APR News & Classics

Family Suing Auburn PD Over Police Shooting, USDA Holds Veterans' Farm Workshops

Apr 5, 2016

After an unusual shooting death of a 36-year-old woman by Auburn police over the weekend, the woman’s parents are sharply criticizing law enforcement and pursuing legal action.

Michael and Terry Boarts say they called authorities to help get their daughter Melissa to a mental hospital, but the officers shot her instead.

Terry Boarts says she called police Sunday, saying her daughter was driving on a highway, had a knife and was threatening to kill herself. She says her daughter had been diagnosed as a bipolar manic depressive.

Police say the driver got out of her vehicle "armed with a weapon and charged the officers in a threatening manner." The officers shot and killed her.

Michael Boarts says the officer’s was "outrageous and asinine”, and completely unnecessary. The family has hired an attorney to pursue legal action.

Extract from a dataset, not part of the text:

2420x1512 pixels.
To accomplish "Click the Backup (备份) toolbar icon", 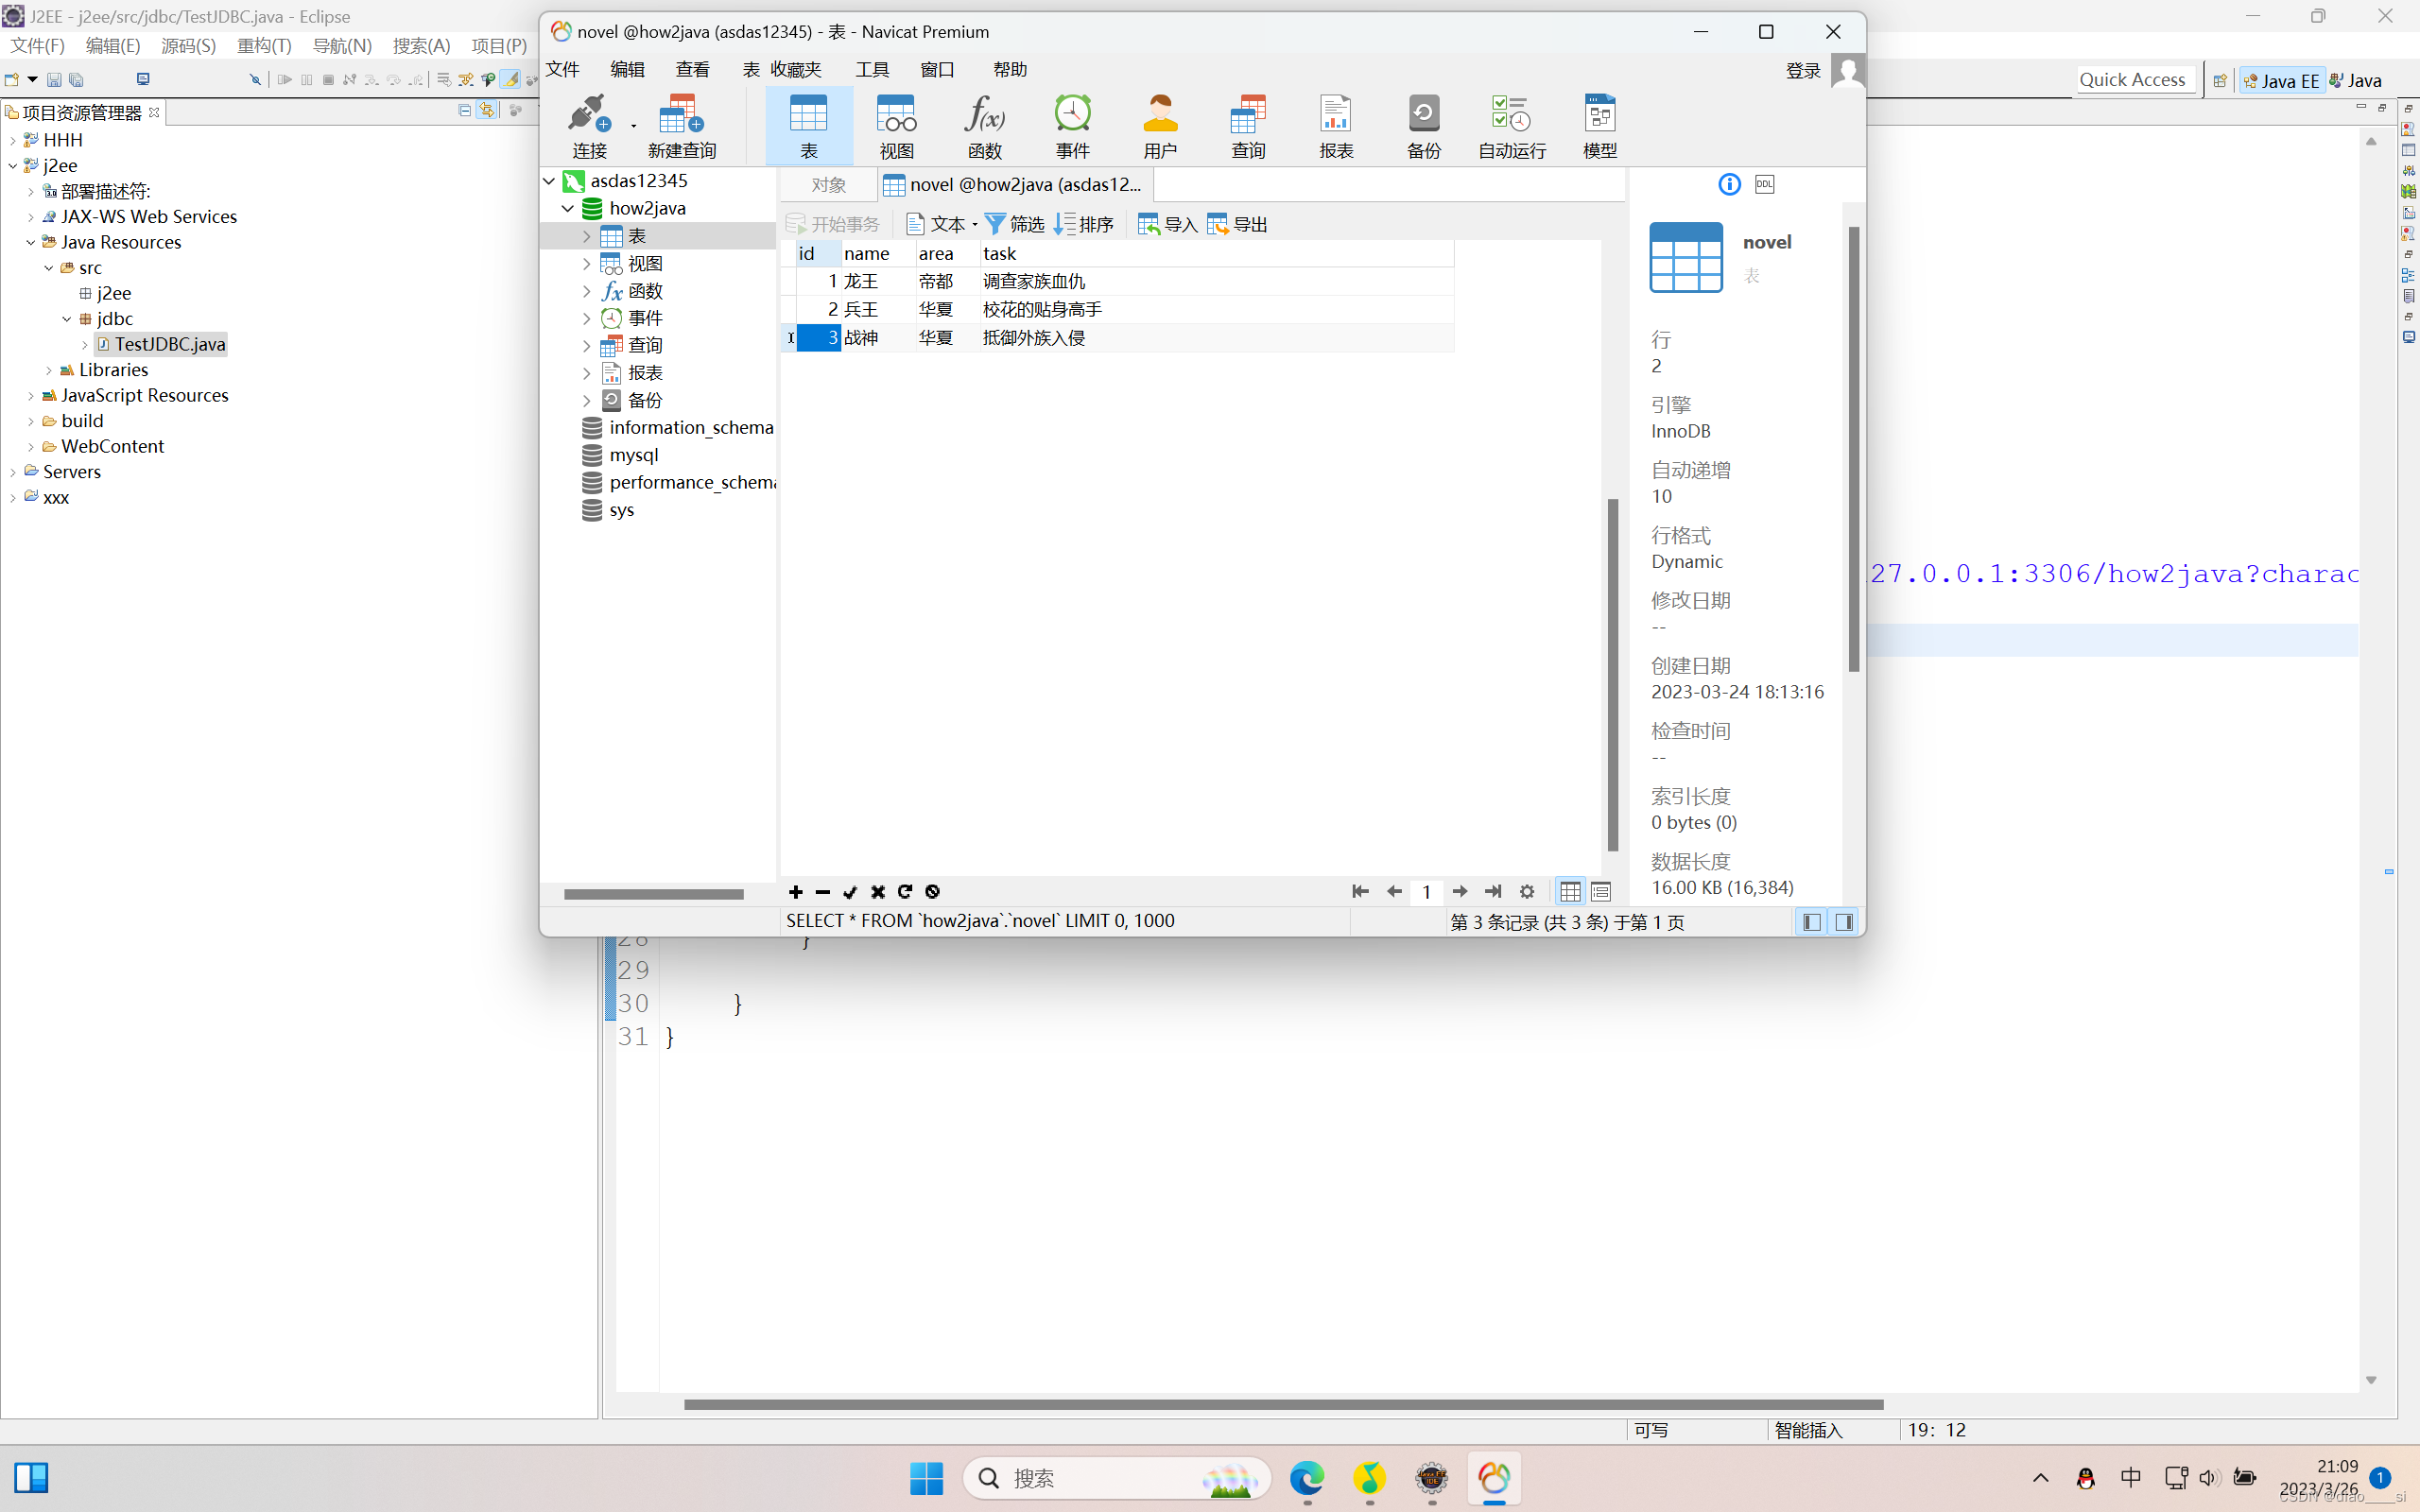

Auburn Police Chief Paul Register says he’s confident that after a grand jury investigation, the community will understand why the shooting took place. The officer who shot Melissa Boarts has been placed on administrative leave.

Veterans looking for a career after their service have the opportunity to explore agriculture.

The USDA is offering workshops to veterans who are interested in setting up as farmers. The Farm Foundations for Veterans workshops are open to active duty service members, veterans and their spouses.

Cassondra Searight is public affairs specialist with the USDA Farm Services Agency. She says the workshops are aimed specifically at those with ten years of agriculture experience or less.

“One full day of farm tours, also a day and a half of in class instruction on how to get started farming, how to qualify for USDA programs, livestock production, vegetable production, marketing and business plan development.”         

The workshops will take place today through April 7 in Montgomery with others occurring across the state throughout the summer.

Even after losing a three-year legal battle, an Alabama casino is set to open back up. APR student reporter Parker Branton has more.

VictoryLand owner Milton McGregor says he will open his casino back up despite losing a fight over the legality of electronic bingo machines. He says he hopes to have the casino opened by early summer. 

McGregor was critical of last week’s Alabama Supreme Court ruling that the electronic gambling machines that had been seized are illegal.  The court ruled that the state could keep over a thousand gambling machines seized from VictoryLand in a 2013 raid. 

McGregor says he has plans with a machine manufacturer to provide electronic gaming for when VictoryLand is back in business.

The casino’s impending reopening could set off a new legal battle over the machines.